Утром за завтраком Карл был один.
– Аделаиде лучше, она скоро спустится, – сообщил он Ирине Львовне, – а Сашу я уже покормил, он смотрит по телевизору мультфильмы. Итак?
– Я прочитала дневник, – медленно, собираясь с силами и тщательно подбирая слова, отвечала Ирина Львовна. – К сожалению, Юлии Александровне ничего не известно о дальнейшей судьбе ее кузины. По-видимому, они больше не встречались и даже не переписывались.
– Вот, значит, как, – отозвался Карл без особого сожаления в голосе. – Эта нить никуда не привела.
– Что ты имеешь в виду? – почти с испугом спросила Ирина Львовна.
– О, это совсем другая история, не имеющая никакого отношения к Анне… Зато имеющая самое непосредственное отношение к тебе!
– Ко мне?! Что ты говоришь? Как такое может быть?
– Вспомни наш разговор с антикваром. Не говорилось ли чего на последних страницах дневника о наследстве Юлии Александровны?
Ирина Львовна наморщила тщательно выщипанные в ниточку брови:
– Ну, говорилось. Была осень 1918 года, Петроград, голод, разруха. У Юлии ничего ценного не осталось – так, кое-какие безделушки, вроде этого дневника… Похоже, она умерла от сыпного тифа, а перед смертью завещала статуэтку Венеры Анастасии, дневник – Татьяне, а Марии – какую-то вещь, которую надо было особенно беречь… Что же она завещала Марии? Там как раз выдран последний лист… А Мария – это моя собственная бабушка, мать моего отца…
– Умница, – похвалил ее Карл. – Правильно мыслишь!
Несмотря на все другие, отнюдь не веселые, обстоятельства, Ирине Львовне стало, как и прежде, тепло от его ласковых слов. Она даже немного воодушевилась:
– И это тот самый последний лист, который зачем-то оставил у себя антиквар… Действительно, зачем бы ему это?
– На этот вопрос я отвечу, когда ты вспомнишь, что именно оставила Юлия Александровна своей младшей и, по-видимому, любимой дочери Марии. Твоей бабушке.
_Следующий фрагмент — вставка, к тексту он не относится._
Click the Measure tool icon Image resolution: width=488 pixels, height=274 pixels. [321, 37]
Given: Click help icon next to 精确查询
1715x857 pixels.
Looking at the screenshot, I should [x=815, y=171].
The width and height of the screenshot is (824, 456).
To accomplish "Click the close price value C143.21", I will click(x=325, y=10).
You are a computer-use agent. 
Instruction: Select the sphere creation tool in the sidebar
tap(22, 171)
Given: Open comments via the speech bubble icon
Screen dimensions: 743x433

– Но я не знаю! – Ирина Львовна жалобно взглянула на него. – Бабушка жила не у нас, а у дяди Вани, отца Зои…
– Хорошо, – терпеливо произнес Карл. – Бабушка Мария Николаевна жила у дяди Вани, отца Зои. Значит, то, что она получила в наследство от матери, сейчас может находиться у Зои. Вспомни, она ни о чем таком тебе не рассказывала?
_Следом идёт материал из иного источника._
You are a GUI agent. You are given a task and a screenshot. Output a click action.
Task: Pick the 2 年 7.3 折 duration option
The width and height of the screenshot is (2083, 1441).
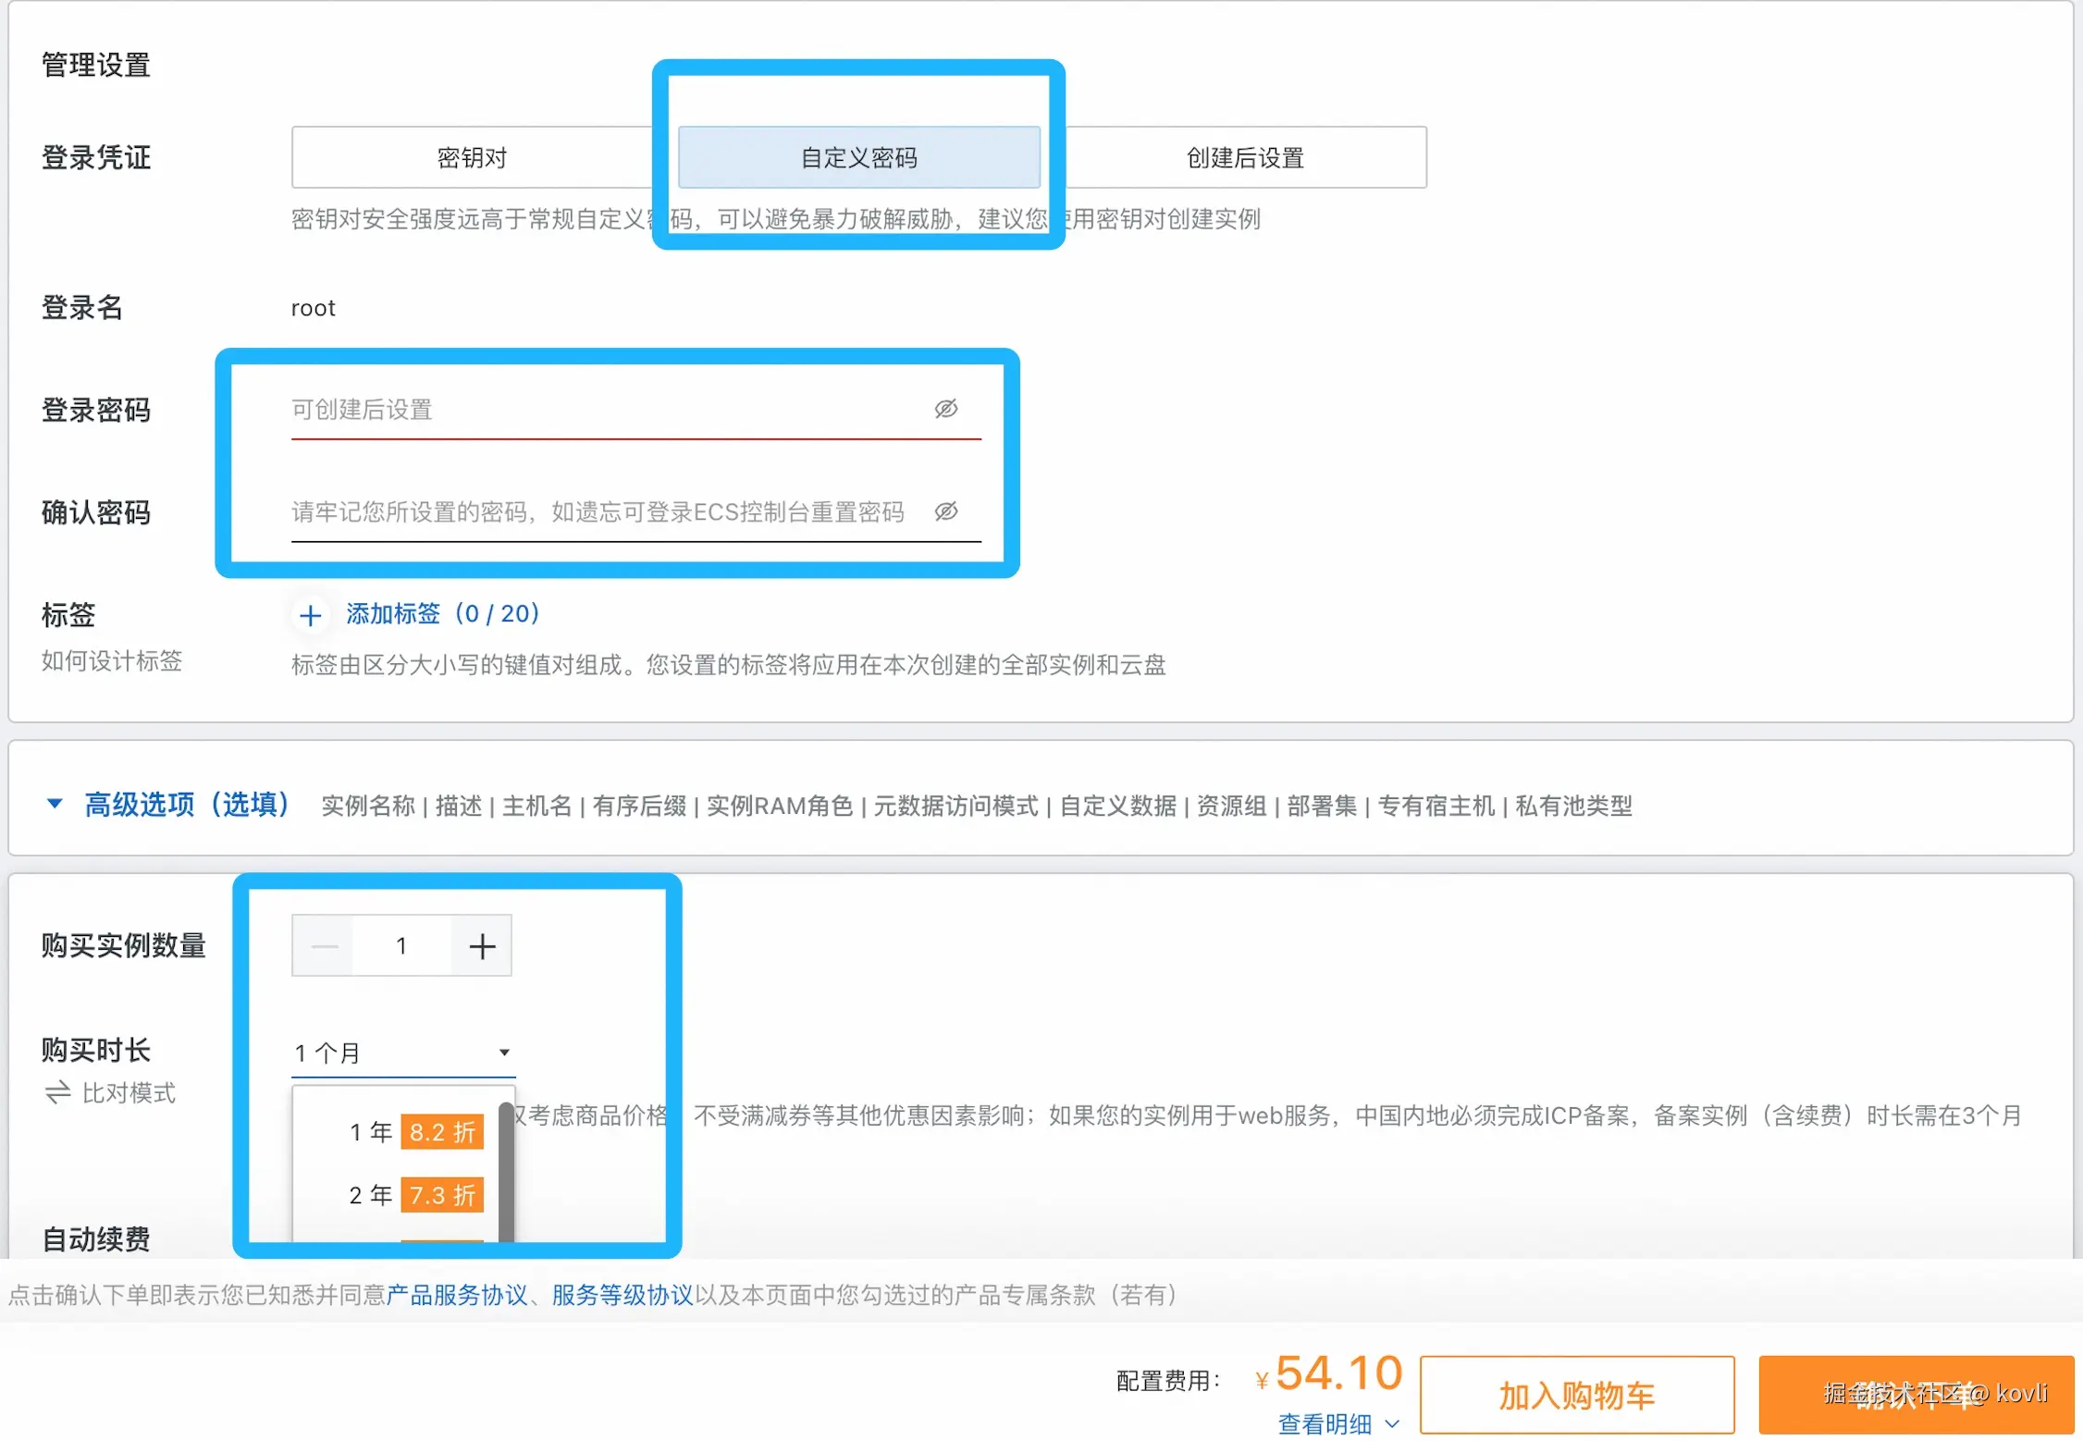tap(413, 1195)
Ирина Львовна помотала головой. Карл взял ее за обе руки и легонько сжал их. Ирина Львовна подумала, что лучше бы он этого не делал – ей и так невыносимо тяжело, она держится из последних сил… Но Карл, беря ее за руки, думал, разумеется, совсем о другом.
– Вспомни, – приказал он, глядя ей прямо в глаза. – Ты должна вспомнить!
«Да чего ты от меня хочешь, – чуть не возопила вслух Ирина Львовна, – чего добиваешься? Как я могу вспомнить то, чего не было?»
Как ни странно, этот внутренний взрыв принес ей некоторое облегчение. Он перевел ее мысли от переживания близости Карла, его рук, сжимающих ее руки, его глаз, его губ, диктующих свою волю, к сути того, чего он требовал от нее. Он освежил и отрезвил ее, переключил ее душевное состояние из положения «все плохо» в положение «есть дело». Он заставил работать ее мозг, отведя ненужную и даже вредную сейчас энергию от стонущего в тоске сердца.
– Письма, которые я нашла у Зои, – медленно и старательно, словно отвечающая у доски ученица, произнесла Ирина Львовна, – хранились в красном кожаном саквояже. Старинном саквояже, с позолоченными литерами Ю. А. Д. И Зоя говорила, что саквояж этот остался от бабушки…
– Вещь, которую надо было особенно беречь, – кивнул Карл.